**Dataset records:**
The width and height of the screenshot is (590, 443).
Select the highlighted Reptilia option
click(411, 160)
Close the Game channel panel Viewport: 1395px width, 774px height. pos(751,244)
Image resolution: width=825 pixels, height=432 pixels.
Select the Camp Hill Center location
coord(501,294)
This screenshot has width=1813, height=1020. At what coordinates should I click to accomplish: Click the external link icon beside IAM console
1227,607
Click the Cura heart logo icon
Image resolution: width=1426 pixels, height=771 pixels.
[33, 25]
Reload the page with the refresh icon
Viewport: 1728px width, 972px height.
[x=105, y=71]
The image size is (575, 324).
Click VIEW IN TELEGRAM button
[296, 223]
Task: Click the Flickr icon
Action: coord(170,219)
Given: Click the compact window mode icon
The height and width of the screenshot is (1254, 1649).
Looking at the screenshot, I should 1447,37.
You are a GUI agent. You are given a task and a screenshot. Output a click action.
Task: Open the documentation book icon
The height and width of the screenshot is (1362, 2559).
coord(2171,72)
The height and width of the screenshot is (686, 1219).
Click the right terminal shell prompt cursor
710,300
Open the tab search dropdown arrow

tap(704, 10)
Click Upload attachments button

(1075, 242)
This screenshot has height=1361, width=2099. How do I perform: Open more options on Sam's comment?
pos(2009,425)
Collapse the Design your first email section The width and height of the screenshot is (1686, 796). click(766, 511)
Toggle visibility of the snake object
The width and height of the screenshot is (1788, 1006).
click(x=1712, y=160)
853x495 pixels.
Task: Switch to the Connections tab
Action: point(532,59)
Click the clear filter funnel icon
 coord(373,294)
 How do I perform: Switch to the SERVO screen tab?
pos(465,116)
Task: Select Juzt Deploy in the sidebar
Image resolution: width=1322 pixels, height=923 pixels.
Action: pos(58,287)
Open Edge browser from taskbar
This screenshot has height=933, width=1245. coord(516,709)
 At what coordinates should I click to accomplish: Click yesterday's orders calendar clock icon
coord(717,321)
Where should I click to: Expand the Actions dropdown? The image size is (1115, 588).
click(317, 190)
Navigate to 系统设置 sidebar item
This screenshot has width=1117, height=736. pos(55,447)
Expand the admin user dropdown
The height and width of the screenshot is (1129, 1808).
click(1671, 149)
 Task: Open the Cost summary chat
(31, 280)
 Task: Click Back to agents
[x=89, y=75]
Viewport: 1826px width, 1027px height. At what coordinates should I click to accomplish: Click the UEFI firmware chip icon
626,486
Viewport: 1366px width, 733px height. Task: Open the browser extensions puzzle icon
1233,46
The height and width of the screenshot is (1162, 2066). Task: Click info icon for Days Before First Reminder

**Task instructions:** Going line by line, set down the data above exactly as given.

**Exercise output:**
The width and height of the screenshot is (590, 443).
Select the highlighted Reptilia option
click(411, 160)
Close the Game channel panel Viewport: 1395px width, 774px height. pos(751,244)
Image resolution: width=825 pixels, height=432 pixels.
Select the Camp Hill Center location
coord(501,294)
This screenshot has width=1813, height=1020. At what coordinates should I click to accomplish: Click the external link icon beside IAM console
1227,607
Click the Cura heart logo icon
Image resolution: width=1426 pixels, height=771 pixels.
[33, 25]
Reload the page with the refresh icon
Viewport: 1728px width, 972px height.
[x=105, y=71]
The image size is (575, 324).
Click VIEW IN TELEGRAM button
[296, 223]
Task: Click the Flickr icon
Action: coord(170,219)
Given: Click the compact window mode icon
The height and width of the screenshot is (1254, 1649).
Looking at the screenshot, I should 1447,37.
You are a GUI agent. You are given a task and a screenshot. Output a click action.
Task: Open the documentation book icon
The height and width of the screenshot is (1362, 2559).
coord(2171,72)
The height and width of the screenshot is (686, 1219).
Click the right terminal shell prompt cursor
710,300
Open the tab search dropdown arrow

tap(704, 10)
Click Upload attachments button

(1075, 242)
This screenshot has height=1361, width=2099. How do I perform: Open more options on Sam's comment?
pos(2009,425)
Collapse the Design your first email section The width and height of the screenshot is (1686, 796). click(766, 511)
Toggle visibility of the snake object
The width and height of the screenshot is (1788, 1006).
click(x=1712, y=160)
853x495 pixels.
Task: Switch to the Connections tab
Action: point(532,59)
Click the clear filter funnel icon
 coord(373,294)
 How do I perform: Switch to the SERVO screen tab?
pos(465,116)
Task: Select Juzt Deploy in the sidebar
Image resolution: width=1322 pixels, height=923 pixels.
Action: pos(58,287)
Open Edge browser from taskbar
This screenshot has height=933, width=1245. coord(516,709)
 At what coordinates should I click to accomplish: Click yesterday's orders calendar clock icon
coord(717,321)
Where should I click to: Expand the Actions dropdown? The image size is (1115, 588).
click(317, 190)
Navigate to 系统设置 sidebar item
This screenshot has width=1117, height=736. pos(55,447)
Expand the admin user dropdown
The height and width of the screenshot is (1129, 1808).
click(1671, 149)
 Task: Open the Cost summary chat
(31, 280)
 Task: Click Back to agents
[x=89, y=75]
Viewport: 1826px width, 1027px height. At what coordinates should I click to accomplish: Click the UEFI firmware chip icon
626,486
Viewport: 1366px width, 733px height. Task: Open the browser extensions puzzle icon
1233,46
The height and width of the screenshot is (1162, 2066). Task: Click info icon for Days Before First Reminder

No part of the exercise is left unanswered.